When Luis Florido decried the possible denial of a recall referendum in 2016 as a “betrayal of Chávez’s legacy”, plenty of opposition supporters were understandably upset. Why would an opposition politician paint himself as a palladin Chávez’ legacy?

One of the issues raised was that this kind of statement embellishes a disastrous legacy, and helps create or perpetuate the myth of Chávez, to make it part of our social imaginary.

But in terms of myth building and the social imaginary, Florido’s words will have little to no effect.

First, because the myth of Chavez is already so deeply rooted.

The foundation of a myth is a belief, based on an image meaning is projected onto. Many of Chávez’s supporters never questioned his policies, his vision for our country, or his understanding of democracy. The Chavez myth is not that of a politician, but of a person. Even if his policies were a disaster, they still believe he had good intentions. The result cannot be not his fault.

Second, because the words of other politicians have no bearing on this myth: they can no more perpetuate it than a leaf blown by a hurricane can help perpetuate it.

The myth is already deeply seeded among the faithful, by Chávez himself. According to him, his actions and deeds were not related to his duties as president. What he did, he did for love. He told us himself.

The misiones, the housing, the hospitals, the reading lessons, the free washing machines: “Everything, we did for love”, he said straight to the camera, asking for votes in 2006.


Though ephemeral, political speech still can serve to persuade.

Compared to myth, political speech is ephemeral. A myth is much deeper than words. Myths, including that of Chávez, are not easily formed, and likewise, are not easily manipulated. Many factors lie behind their creation and their enthronement in the popular imagination.

What politicians can do is manipulate the emotions of the Chávez faithful. Though ephemeral, political speech still can serve to persuade. It’s mere manipulation through speech, and in that sense, Florido’s messaging is good. He was talking not to the traditional opposition, but to those in the middle and on the other side.

Remember the video of Henrique Capriles with a woman with the face of Chavez tattooed on her arm shortly before the 6D elections? She was still a Chavez supporter. And yet she loathed the current government. Capriles never challenged her memory of Chávez, instead he focused on her rejection of the government.

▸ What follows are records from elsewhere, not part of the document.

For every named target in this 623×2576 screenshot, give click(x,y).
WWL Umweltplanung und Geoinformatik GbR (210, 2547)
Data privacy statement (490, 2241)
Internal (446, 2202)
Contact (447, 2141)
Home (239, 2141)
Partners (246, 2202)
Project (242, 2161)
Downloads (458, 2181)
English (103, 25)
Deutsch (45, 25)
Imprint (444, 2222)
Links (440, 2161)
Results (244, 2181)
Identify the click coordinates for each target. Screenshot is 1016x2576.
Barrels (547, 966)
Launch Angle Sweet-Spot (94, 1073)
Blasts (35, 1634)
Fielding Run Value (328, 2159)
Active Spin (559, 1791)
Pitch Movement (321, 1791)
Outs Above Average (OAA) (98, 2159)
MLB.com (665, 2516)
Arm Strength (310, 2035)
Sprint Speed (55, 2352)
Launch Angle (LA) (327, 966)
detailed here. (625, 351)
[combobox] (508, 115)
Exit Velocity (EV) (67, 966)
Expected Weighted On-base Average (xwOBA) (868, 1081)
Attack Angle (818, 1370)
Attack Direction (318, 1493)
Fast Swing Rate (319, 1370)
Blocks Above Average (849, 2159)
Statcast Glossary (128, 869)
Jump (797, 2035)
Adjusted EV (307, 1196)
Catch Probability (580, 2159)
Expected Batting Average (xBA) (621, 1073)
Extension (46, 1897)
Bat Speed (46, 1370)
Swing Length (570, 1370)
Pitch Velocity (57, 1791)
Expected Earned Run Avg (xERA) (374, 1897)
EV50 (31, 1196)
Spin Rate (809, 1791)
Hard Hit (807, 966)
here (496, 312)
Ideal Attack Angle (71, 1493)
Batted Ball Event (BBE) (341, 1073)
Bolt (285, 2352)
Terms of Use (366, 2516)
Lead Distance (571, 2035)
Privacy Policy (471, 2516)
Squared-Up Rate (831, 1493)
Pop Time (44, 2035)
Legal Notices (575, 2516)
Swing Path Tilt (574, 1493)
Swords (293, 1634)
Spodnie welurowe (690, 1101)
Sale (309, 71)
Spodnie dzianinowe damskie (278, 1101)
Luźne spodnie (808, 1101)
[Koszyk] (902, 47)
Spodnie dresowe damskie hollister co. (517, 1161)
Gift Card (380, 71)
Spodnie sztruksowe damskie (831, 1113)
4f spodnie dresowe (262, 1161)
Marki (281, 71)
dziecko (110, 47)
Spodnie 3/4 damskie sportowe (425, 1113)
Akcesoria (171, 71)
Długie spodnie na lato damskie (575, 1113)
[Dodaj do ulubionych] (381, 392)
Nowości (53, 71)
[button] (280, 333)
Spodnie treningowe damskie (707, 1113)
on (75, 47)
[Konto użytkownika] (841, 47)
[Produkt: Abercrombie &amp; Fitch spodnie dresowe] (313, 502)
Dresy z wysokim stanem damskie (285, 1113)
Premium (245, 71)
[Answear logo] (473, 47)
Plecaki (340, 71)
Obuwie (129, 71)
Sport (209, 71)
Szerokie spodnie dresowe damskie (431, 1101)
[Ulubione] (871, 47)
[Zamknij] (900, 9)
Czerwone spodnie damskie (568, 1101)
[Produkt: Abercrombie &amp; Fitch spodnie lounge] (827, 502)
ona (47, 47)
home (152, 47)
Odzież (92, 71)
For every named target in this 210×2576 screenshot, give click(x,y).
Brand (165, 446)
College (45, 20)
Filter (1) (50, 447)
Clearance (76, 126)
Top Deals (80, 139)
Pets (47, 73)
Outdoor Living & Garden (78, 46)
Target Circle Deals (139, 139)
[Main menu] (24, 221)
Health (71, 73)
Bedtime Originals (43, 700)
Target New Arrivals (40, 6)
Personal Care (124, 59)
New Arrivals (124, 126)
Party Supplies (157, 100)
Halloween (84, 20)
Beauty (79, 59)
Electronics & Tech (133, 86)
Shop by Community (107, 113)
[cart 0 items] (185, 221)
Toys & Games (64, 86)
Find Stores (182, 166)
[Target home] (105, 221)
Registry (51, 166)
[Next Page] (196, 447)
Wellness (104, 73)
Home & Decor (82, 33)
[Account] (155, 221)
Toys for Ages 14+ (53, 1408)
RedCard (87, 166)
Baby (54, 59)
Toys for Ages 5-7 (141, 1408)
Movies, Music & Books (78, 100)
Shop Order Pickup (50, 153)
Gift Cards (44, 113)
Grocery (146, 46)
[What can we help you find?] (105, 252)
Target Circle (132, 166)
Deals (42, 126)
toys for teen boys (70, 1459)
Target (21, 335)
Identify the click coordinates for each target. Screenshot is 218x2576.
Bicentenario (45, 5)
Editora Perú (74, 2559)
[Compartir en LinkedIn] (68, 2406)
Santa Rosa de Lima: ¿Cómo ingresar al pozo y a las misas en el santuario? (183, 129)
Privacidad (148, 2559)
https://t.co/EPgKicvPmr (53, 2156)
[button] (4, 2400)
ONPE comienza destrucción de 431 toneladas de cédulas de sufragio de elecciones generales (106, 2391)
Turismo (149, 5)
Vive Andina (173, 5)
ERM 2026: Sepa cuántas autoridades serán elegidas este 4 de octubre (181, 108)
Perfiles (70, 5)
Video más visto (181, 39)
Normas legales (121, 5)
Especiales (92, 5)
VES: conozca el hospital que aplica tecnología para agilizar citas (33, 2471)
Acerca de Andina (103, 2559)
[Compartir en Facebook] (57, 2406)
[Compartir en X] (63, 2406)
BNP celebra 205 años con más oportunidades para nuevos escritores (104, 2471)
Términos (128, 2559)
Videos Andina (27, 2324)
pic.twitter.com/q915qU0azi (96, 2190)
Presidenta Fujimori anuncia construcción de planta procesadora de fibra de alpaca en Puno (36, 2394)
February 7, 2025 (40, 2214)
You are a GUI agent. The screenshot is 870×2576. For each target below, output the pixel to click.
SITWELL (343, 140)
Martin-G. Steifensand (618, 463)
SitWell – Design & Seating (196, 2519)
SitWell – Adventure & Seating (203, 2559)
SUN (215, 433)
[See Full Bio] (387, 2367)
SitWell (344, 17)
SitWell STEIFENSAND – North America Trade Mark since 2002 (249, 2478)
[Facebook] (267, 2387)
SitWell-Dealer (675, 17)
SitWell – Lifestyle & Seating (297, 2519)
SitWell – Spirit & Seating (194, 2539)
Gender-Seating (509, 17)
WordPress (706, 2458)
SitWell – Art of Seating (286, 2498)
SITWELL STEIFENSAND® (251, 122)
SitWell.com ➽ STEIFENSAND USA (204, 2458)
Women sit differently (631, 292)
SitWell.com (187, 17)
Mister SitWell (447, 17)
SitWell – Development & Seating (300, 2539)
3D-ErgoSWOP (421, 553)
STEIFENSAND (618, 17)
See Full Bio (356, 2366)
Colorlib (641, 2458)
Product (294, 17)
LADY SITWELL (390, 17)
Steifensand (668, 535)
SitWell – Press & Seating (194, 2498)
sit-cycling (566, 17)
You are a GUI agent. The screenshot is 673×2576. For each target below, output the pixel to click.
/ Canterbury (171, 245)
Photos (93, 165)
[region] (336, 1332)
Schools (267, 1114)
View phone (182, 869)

When the video came out, I can’t remember anyone complaining that Capriles was helping perpetuate the myth of the Good Chávez. What he was doing was no different from what Florido set out to do: pulling the emotional strings of those Chávez supporters who feel that Maduro & Co. have betrayed him…and them.

The 6D election was won precisely because the opposition has managed to bring into the fold millions of people that once voted for Chávez, including many that still have fond memories of him. If the opposition is going to succeed in forcing some kind of transition, whether it’s in the street or in the ballot box (or in both), it’ll need the support of many of those who still like Chávez.


Chávez filled many vacuums, and especially the vacuum of affection.

Dismantling the Chávez myth is a goal fondly to be wished for, but it will take a lot more than reasoned explanations. Chavistas are not blind to the evidence: they can see the disaster around them. Chavismo’s failure is corporeal: they can feel it in their tummies. But their view of him is not entirely based on reason, it’s mostly based on faith and emotions. Chávez filled many vacuums, and especially the vacuum of affection. In their mind, he was theirs and they were his. Yo soy Chávez, remember? That’s not unlike Saint Augustine’s definition of love: the wish to identify oneself with the object of love.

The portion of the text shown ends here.